Con motivo del Día de los Derechos Humanos de las Naciones Unidas el 10 de diciembre, Kimberly Breier –la responsable de América Latina del Departamento de Estado– escribió varios tuits criticando acertadamente a los regímenes dictatoriales de Cuba, Venezuela y Nicaragua. Pero me pregunto por qué ni siquiera mencionó a Bolivia.
De hecho, al leer sus tuits de los últimos seis meses, no pude encontrar ninguna crítica a la destrucción sistemática de la democracia en Bolivia. Algo similar sucede con las democracias más grandes de América Latina: han exigido el restablecimiento de la democracia en Venezuela, por lo que merecen aplauso, pero casi nunca dicen una palabra sobre Bolivia.
Todos los países deberían haber alzado sus voces después del 4 de diciembre, cuando el Tribunal Supremo Electoral de Bolivia –controlado por el presidente boliviano Evo Morales– aprobó la petición de Morales de postularse para un cuarto mandato en 2019.
Si gana, lo que puede suceder, considerando que su gobierno dicta las reglas electorales, Morales permanecerá en el poder hasta el 2025, a pesar de una prohibición constitucional de reelecciones consecutivas y el hecho de que el pueblo boliviano votó en un referéndum en 2016 en contra de permitir que Morales se postule para un nuevo período en 2019.
Siguiendo el guión del venezolano Hugo Chávez, Morales cooptó a todas las instituciones independientes, cambia las leyes a su voluntad y dirige el país a su antojo. Los críticos se refieren a él como “Ego Morales”, entre otras cosas, porque construyó un museo de $7.1 millones dedicado a su vida y obra.
Antes de cada una de sus elecciones, Morales prometió no buscar la reelección, sólo para después cambiar las reglas y volver a postularse. Sus argumentos para reelegirse han sido tan burdos, que a veces dan risa.
Después de ganar su primera elección, Morales cambió la Constitución y le cambió el nombre al país, a “Estado Plurinacional de Bolivia”. Luego, argumentó que la prohibición constitucional de reelecciones inmediatas ya no aplicaba, porque ahora Bolivia era otro país, y su primer mandato ya no contaba como tal.
Después de perder el referéndum de 2016 sobre su derecho a la reelección, Morales dijo que la votación no era vinculante. Luego dijo que volvería a postularse, alegando que la Convención Interamericana de Derechos Humanos dice que todo el mundo tiene el derecho a aspirar a cargos públicos.
En otras palabras, Morales –como Daniel Ortega en Nicaragua antes– puso patas para arriba a una norma que intenta garantizar los derechos políticos de todos, y quiere interpretar como un supuesto derecho de los tiranos para permanecer en el poder de por vida.
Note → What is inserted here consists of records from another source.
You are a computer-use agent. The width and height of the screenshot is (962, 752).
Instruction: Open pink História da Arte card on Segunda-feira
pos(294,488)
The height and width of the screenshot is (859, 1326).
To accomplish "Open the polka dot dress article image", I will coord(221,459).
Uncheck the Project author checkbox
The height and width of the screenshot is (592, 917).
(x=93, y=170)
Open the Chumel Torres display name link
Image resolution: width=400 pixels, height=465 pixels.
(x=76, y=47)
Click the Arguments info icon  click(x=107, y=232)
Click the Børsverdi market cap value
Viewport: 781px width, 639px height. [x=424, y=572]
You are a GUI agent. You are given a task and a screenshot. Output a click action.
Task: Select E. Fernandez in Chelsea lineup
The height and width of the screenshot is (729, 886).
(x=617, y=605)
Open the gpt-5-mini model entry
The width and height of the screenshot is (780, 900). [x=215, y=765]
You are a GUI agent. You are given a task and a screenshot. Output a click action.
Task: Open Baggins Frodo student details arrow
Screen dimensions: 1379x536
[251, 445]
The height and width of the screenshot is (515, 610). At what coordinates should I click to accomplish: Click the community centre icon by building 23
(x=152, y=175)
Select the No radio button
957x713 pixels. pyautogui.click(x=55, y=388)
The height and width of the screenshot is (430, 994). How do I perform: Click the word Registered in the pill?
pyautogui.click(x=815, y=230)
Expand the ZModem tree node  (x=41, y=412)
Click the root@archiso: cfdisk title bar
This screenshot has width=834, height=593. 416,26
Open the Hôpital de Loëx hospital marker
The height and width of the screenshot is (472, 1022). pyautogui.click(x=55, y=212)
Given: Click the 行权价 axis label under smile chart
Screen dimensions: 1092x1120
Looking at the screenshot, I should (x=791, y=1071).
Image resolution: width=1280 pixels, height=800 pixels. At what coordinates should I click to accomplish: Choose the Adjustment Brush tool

Y, sin embargo, ni Estados Unidos, ni la Organización de Estados Americanos están hablando mucho sobre el golpe de Estado en cámara lenta que viene llevándose a cabo en Bolivia.
Este silencio puede deberse a que en Bolivia no hubo el derramamiento de sangre que se ha visto recientemente en Nicaragua y Venezuela, ni se sabe que hayan tantos presos políticos como en Cuba, Venezuela o Nicaragua. Y en el caso de Estados Unidos, puede deberse a que no haya tantos votantes bolivianos como cubanos o venezolanos.
El ex presidente de Bolivia, Jorge “Tuto” Quiroga, está solicitando a la Comisión de Derechos Humanos de la OEA que solicite oficialmente a la Corte Interamericana de Derechos Humanos que decida si las reelecciones indefinidas pueden considerarse un “derecho humano”. Un fallo judicial contra esa triquiñuela legal invalidaría el nuevo intento de reelección de Morales.
“La convención interamericana de derechos humanos no debe ser usada para apoyar a un tirano en contra de la voluntad del pueblo boliviano, expresada en el referéndum de 2016”, me dijo Quiroga esta semana. “La comunidad internacional debe actuar ahora, antes de que sea demasiado tarde”.
Estoy de acuerdo. Muchas vidas podrían haberse salvado en Venezuela, y millones de personas no habrían tenido que huir del país, si la comunidad internacional hubiera condenado a Chávez cuando comenzó a desmantelar la democracia a principios de la década del 2000. Lo mismo está sucediendo en estos momentos en Bolivia, y los países deberían alzar sus voces ahora, antes de que sea demasiado tarde.